To take advantage of employees’ innovative efforts, managers must first learn how to encourage and nurture them.

(originally published by Booz & Company)

Bottom LineAlthough the forward-thinking and innovative efforts of employees drive many elements of corporate strategy and success, managers lag behind in their ability to support such creative endeavors. They must give employees the resources to take on their own pet projects, and turn them into corporate assets.

Unlocking employees’ creative potential has long been recognized as a key component of management. As far back as the 1940s, managers at Lockheed Martin’s groundbreaking Skunk Works facility encouraged their engineers to record their new ideas by drawing and writing on the walls. Fast-forward to the modern era and employees at the animation pioneer Pixar can, through classes at Pixar University, broaden their skills in drawing, painting, sculpting, or screenwriting. And at Google, employees are encouraged to spend up to 20 percent of their time working on pet projects that don’t require management approval.

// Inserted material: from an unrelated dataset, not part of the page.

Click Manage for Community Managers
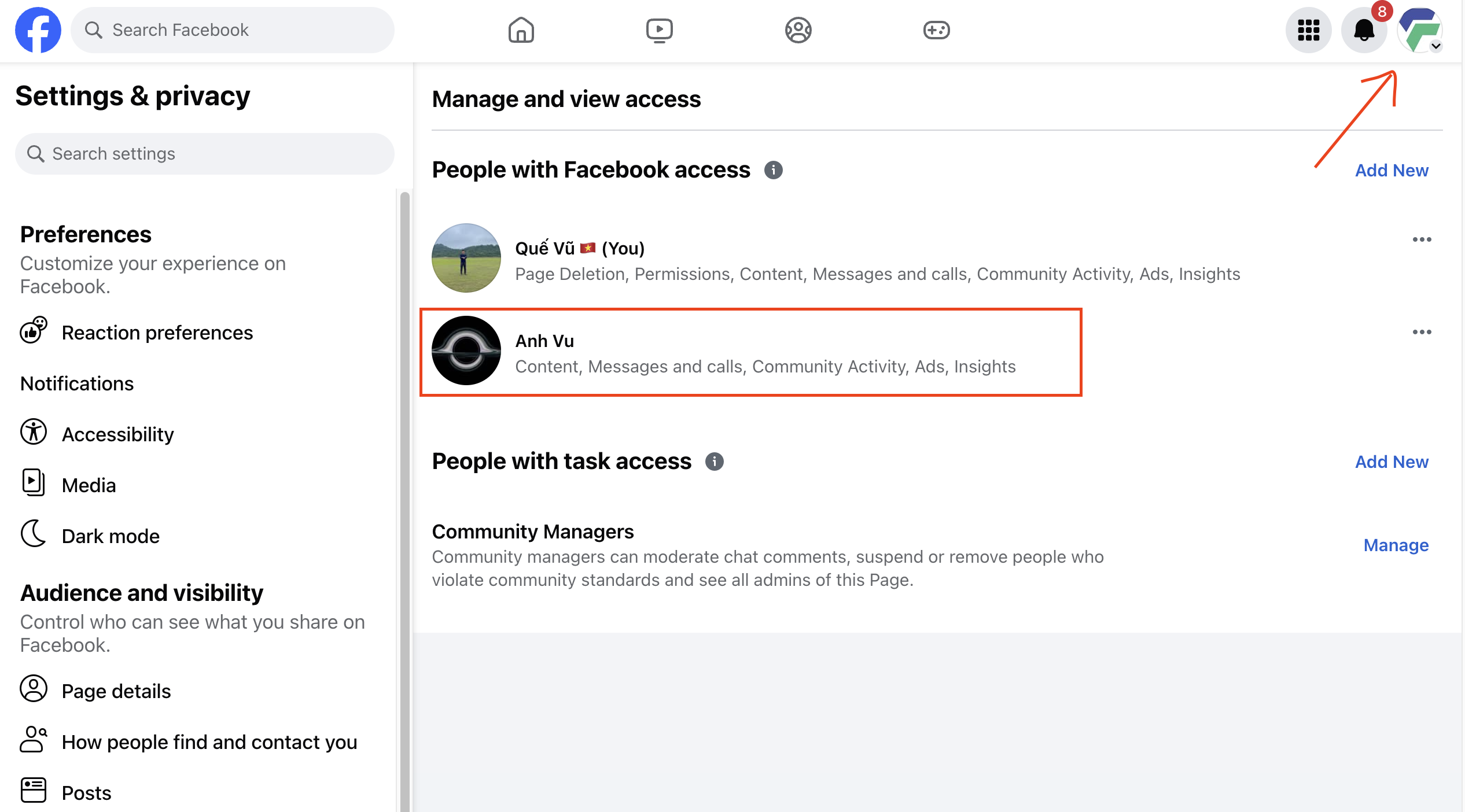 (x=1396, y=545)
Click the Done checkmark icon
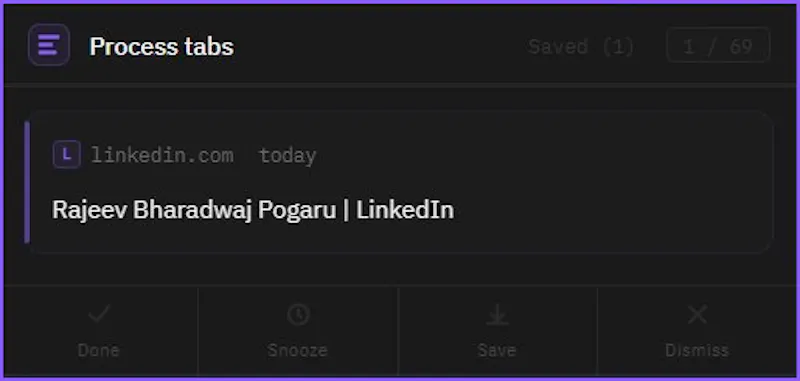Screen dimensions: 800x381 click(99, 314)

Whether generating novel ideas for the fun of it, or coming up with innovative concepts for their companies to cash in on, creative employees can play a vital role in stimulating forward thinking and freshening up the corporate outlook. But for that process to work, managers must provide the right platform for their subordinates’ creative expression. And according to a new study, most managers fall woefully short in their varied attempts to support or facilitate their employees’ creativity.

The authors of this paper examined eight managerial competencies that have been recognized as promoting creativity and innovation, and measured whether supervisors’ success or failure at implementing these competencies corresponded to organizational outcomes. After providing their demographic information, employment history, and record of management training, a diverse group of 1,337 supervisors from 19 countries took an Internet-based test designed to gauge their abilities to elicit creativity.
Managers who successfully demonstrate these managerial competencies:

1. Challenge their subordinates by giving them difficult or impossible problems to solve, ambitious goals to attain, and the support needed to manage stress.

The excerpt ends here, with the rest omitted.